╔══
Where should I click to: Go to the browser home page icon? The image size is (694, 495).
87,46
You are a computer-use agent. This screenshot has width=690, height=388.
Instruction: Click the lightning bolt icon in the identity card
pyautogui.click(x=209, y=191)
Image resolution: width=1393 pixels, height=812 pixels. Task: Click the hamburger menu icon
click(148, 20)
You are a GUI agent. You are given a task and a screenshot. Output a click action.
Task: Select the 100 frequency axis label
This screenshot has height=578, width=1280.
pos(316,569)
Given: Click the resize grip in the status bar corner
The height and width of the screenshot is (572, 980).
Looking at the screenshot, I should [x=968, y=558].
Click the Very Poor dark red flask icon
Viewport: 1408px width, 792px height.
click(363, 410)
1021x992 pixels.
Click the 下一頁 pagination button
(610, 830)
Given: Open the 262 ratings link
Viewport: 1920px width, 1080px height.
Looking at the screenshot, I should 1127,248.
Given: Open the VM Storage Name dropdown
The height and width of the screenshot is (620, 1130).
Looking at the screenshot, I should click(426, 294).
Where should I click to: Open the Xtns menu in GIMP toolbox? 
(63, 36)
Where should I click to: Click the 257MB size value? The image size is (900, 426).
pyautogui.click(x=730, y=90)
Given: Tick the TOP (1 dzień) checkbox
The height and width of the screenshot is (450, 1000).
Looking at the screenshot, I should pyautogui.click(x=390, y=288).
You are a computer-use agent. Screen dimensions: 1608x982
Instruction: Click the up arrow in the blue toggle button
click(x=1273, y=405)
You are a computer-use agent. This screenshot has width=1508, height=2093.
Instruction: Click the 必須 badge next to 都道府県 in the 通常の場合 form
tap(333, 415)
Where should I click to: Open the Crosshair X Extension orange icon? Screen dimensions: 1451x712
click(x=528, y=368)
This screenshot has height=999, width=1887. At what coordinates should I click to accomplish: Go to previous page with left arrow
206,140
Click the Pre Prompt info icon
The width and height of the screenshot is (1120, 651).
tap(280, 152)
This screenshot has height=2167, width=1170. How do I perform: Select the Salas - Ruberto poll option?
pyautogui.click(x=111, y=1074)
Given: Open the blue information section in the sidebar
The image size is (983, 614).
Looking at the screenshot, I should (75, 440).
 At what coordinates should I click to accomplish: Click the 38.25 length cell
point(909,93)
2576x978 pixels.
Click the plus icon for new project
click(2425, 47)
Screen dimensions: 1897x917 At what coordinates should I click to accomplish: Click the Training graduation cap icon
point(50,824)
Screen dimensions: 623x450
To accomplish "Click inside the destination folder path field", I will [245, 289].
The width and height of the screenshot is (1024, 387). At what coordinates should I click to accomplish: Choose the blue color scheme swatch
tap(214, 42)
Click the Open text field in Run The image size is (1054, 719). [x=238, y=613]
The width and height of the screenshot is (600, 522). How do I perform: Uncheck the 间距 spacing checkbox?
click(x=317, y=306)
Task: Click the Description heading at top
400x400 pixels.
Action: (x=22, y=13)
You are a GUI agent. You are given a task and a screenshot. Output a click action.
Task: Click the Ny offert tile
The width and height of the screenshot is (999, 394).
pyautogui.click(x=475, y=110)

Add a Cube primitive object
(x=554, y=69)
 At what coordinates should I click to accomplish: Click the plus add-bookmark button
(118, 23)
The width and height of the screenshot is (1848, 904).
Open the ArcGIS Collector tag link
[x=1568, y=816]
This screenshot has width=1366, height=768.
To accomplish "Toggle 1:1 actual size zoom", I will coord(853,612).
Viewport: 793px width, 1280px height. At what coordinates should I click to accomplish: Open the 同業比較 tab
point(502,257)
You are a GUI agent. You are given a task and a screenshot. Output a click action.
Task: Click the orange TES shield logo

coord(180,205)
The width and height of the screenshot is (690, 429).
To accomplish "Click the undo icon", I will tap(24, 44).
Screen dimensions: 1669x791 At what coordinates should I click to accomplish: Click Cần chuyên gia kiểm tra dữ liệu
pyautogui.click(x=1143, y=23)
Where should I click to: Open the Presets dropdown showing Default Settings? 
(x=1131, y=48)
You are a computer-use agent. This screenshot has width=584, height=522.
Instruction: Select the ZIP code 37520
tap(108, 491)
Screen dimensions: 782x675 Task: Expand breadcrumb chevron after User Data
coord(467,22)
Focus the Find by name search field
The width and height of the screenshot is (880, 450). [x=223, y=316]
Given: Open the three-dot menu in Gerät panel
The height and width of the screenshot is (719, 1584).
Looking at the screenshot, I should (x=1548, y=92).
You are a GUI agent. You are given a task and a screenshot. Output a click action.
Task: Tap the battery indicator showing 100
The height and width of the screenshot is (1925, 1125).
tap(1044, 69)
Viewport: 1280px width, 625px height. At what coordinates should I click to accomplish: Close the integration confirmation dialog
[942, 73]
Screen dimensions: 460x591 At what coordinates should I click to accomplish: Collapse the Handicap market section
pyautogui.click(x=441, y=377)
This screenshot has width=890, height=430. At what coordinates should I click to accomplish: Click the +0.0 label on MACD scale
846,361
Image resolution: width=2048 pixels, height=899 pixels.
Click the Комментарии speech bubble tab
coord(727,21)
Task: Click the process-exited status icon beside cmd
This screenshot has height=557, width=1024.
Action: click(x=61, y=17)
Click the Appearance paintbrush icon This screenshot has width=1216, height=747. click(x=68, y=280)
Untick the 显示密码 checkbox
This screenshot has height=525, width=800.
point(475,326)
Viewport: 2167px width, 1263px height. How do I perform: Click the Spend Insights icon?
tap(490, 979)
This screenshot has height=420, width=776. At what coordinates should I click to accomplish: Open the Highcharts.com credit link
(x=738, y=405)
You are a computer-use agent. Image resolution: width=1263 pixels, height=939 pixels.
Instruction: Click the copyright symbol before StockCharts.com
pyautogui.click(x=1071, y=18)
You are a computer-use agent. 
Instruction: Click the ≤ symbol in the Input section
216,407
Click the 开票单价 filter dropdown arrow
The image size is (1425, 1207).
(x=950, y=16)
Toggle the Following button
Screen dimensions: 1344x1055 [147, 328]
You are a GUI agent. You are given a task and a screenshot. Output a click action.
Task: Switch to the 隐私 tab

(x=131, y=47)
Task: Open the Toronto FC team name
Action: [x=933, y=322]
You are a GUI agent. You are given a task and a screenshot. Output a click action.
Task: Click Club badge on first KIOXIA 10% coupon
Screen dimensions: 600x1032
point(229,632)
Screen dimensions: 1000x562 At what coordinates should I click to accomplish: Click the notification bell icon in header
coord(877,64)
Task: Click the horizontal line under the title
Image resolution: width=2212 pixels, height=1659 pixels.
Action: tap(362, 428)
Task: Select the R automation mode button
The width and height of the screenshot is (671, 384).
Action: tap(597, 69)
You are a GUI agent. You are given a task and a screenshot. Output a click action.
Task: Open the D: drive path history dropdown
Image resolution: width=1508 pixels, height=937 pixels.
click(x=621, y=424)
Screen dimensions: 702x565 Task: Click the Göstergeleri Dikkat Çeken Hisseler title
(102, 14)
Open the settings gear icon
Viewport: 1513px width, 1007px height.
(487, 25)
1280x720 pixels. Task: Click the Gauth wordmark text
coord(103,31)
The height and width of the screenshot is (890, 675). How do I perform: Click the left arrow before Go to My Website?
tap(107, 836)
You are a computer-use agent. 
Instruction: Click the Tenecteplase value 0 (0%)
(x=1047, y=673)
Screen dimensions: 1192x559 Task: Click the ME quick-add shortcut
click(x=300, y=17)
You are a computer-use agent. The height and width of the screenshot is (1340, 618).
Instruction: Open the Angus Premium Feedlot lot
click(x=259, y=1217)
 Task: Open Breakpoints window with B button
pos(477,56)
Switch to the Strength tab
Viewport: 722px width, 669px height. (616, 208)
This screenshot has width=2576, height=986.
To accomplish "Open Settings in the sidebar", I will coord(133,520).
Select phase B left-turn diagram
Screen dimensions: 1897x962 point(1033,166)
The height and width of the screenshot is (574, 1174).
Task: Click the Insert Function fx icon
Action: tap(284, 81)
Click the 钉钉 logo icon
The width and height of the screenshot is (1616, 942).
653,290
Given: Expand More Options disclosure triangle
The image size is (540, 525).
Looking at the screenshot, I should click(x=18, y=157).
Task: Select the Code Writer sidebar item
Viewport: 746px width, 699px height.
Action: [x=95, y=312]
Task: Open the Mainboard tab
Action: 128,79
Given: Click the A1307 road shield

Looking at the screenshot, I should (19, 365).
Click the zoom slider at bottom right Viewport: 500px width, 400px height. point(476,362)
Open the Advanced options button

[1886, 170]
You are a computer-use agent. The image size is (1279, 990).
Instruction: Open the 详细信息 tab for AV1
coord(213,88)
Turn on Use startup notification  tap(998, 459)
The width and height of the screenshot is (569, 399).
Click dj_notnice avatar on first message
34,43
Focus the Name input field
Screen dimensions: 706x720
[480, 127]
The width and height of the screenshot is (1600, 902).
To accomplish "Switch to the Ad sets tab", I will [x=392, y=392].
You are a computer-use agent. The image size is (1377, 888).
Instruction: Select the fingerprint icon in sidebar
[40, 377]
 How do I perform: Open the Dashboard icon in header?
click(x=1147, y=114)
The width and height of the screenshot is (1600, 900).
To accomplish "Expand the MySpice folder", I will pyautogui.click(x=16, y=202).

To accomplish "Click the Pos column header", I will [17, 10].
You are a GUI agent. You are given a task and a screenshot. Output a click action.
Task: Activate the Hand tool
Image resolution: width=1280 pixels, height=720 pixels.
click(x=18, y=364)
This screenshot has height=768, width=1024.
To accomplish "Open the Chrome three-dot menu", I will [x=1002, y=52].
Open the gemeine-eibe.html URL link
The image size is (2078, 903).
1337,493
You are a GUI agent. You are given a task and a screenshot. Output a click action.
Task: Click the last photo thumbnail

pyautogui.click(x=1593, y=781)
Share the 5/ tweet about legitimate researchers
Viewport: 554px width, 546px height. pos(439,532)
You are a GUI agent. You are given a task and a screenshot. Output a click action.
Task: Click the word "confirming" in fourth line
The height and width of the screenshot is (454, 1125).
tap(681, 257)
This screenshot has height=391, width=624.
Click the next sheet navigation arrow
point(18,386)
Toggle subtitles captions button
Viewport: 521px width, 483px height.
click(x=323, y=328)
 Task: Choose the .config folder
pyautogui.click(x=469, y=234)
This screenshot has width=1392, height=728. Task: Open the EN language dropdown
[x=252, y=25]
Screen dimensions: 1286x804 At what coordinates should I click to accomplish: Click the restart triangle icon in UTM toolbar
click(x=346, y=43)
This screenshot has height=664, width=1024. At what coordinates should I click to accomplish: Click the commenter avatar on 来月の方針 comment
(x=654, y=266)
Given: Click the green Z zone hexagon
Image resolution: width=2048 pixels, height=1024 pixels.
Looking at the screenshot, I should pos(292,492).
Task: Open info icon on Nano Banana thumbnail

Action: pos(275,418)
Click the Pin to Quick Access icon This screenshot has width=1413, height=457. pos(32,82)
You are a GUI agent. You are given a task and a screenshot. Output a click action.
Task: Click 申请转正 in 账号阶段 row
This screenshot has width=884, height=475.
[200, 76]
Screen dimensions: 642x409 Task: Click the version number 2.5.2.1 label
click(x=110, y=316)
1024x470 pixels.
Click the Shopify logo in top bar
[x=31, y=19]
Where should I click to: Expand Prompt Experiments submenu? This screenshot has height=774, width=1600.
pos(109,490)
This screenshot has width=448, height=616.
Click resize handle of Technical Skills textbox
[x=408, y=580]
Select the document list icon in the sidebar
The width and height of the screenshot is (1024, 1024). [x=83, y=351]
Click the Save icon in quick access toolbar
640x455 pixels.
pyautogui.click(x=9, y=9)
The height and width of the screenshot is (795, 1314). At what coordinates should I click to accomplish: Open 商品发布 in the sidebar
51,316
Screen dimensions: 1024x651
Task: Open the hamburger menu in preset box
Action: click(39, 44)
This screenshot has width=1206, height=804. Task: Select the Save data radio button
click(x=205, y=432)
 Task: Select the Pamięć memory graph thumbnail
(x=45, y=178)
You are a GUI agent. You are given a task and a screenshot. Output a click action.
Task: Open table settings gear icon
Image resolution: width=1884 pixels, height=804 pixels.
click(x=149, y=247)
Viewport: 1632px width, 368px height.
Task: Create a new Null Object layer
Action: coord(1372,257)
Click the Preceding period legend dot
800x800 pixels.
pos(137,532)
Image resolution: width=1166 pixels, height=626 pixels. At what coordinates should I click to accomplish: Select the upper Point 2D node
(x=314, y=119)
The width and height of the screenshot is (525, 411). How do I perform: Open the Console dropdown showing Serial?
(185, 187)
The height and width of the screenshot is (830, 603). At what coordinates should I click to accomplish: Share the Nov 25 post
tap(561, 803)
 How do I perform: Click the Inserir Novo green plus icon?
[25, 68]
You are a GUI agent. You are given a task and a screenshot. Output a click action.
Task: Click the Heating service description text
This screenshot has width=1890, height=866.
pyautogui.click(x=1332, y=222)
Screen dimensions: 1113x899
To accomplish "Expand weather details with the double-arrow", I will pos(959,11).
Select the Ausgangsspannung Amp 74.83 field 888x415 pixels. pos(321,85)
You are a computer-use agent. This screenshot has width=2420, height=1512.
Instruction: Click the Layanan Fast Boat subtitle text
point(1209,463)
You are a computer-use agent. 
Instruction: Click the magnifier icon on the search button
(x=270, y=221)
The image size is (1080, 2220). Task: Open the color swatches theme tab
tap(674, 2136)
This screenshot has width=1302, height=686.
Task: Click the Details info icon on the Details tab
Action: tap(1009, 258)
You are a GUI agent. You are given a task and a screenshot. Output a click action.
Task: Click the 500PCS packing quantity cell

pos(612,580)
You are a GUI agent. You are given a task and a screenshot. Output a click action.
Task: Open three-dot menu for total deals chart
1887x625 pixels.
╚══
**TASK DIRECTIONS**
Go through the entries. Report every line that contains the word "status".

**SOLUTION BELOW**
Given: Click the resize grip in the status bar corner
Task: Click the process-exited status icon beside cmd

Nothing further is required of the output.